What was bad about the NSA Cyber Security Advisory:

• The general suggestion that islands or airgaps are good is actually a huge step backward in most cases. They are acceptable under certain conditions, and not a cop-out to properly own and maintain a system.  In some rare cases, airgaps are perfectly OK when they are CLOSE to the affected system – asset owners will read this as oh…. I’ll just airgap the edge of the facility and be done with it.  Humans will get creative, PDFs/installers tampered – and your resources will bring it in via transient media… sounds like Stuxnet NG to me…
• Ignored the realities and focused only on networking ACLs, limiting connectivity etc… Unfortunately, tons of OT systems are within IT data centers or networks, multiple flows go between them etc… arguably they should not be going to PLCs, but they often go to at least the SCADA level.
• The focus on creating baselines just using networks and sensors. This assumes everyone has managed L3 switches (mostly) capable of span ports, a method to forward traffic, or a budget to install taps in addition to a sensor solution.  Sensors are not necessarily required if you have Netflow, MAC filtering, and syslog monitoring…
• The advisory ignored the fact that most asset owners operate in a distributed environment with large geographical distances and one of the reasons critical infrastructure has largely remained functioning is due to the past investments in remote access technology.
• Disabling remote access is more than shutting down the authorized solution, it also includes possessing detailed endpoint information which is able to list all installed software in order to detect risky remote access software.
• Suggestions about open-source tools – fine by me, but they are pretty terrible in general as evidenced during the 2^nd ICS Detection Challenge, and let’s hope the end users didn’t assume this meant they could use NMAP 😉

And what might have been missing in the NSA Cyber Security Advisory:

• IoT/IIoT – these devices are frequently deployed with direct access to the Internet/although often out of band (OOB) and stand-alone wireless.
• OT/ICS also includes building automation and safety systems. Specific language should have been noted for this case.
• Wireless systems were not noted at all in this report – countless ICS/OT systems communicate over RF, LTE, and other protocols that are non-ethernet. Good luck baselining that.
• Endpoint security as a whole – AV, whitelisting, user/role controls, patching, change control, host monitoring etc…
• Security framework suggestions were missing from the article as a whole. I am surprised that ISA62443 was not mentioned as this was an IT VS. OT-themed article.
• Transient asset management and the security required to manage this concentrated threat vector.

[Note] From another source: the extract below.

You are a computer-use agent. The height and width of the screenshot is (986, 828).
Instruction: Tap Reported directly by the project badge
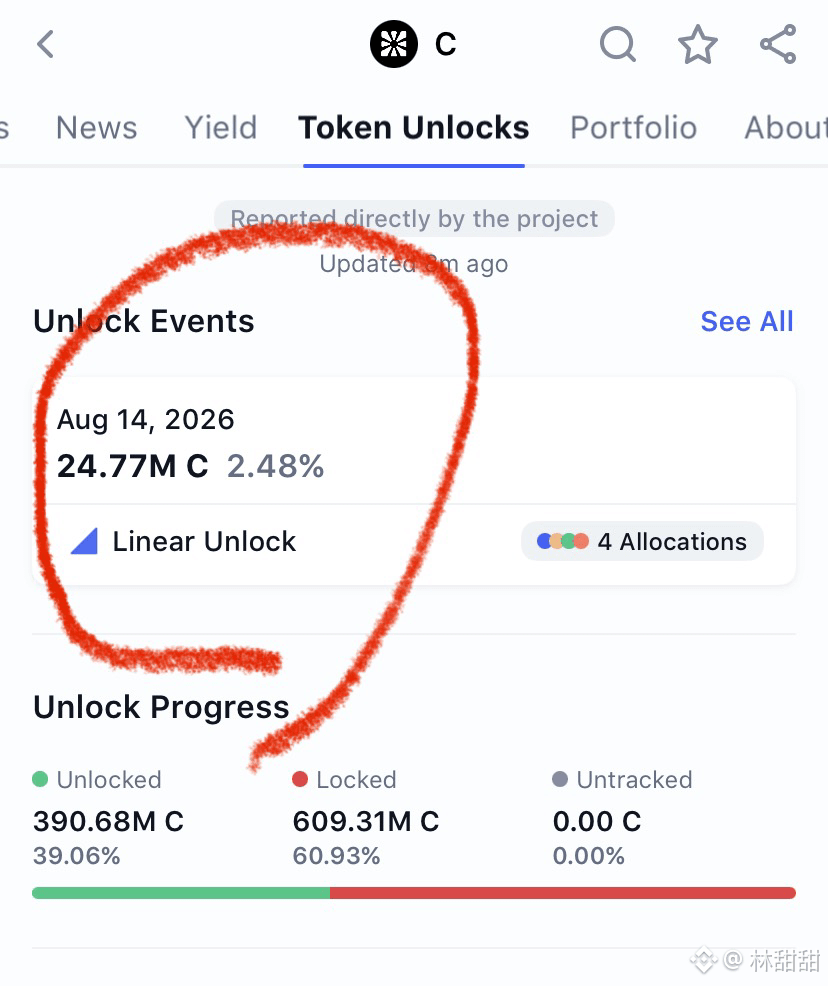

To end this review – the last paragraph was likely the most representative of sound thinking and should have been moved to the initial executive summary.  Prioritizing risk, by mindful of remote access risks, IT/OT interconnectivity etc.

The key to an efficient and effective OT security program is to take a comprehensive risk view of the assets and the process, something we call 360-degree risk management. 360-degree risk management means the ability to aggregate the risk information about an asset and its network and process. Then to prioritize which risks to which assets are most critical. Companies can waste significant resources trying to tackle every CVE, especially when many if the OT systems cannot easily be updated given the legacy environments. It is critical that OT security looks at things such as true network device configuration,  not just what’s on paper in the design, patch status, A/V status, backup status, risky accounts and password settings, etc. To really secure OT, organizations need to apply core system management functions.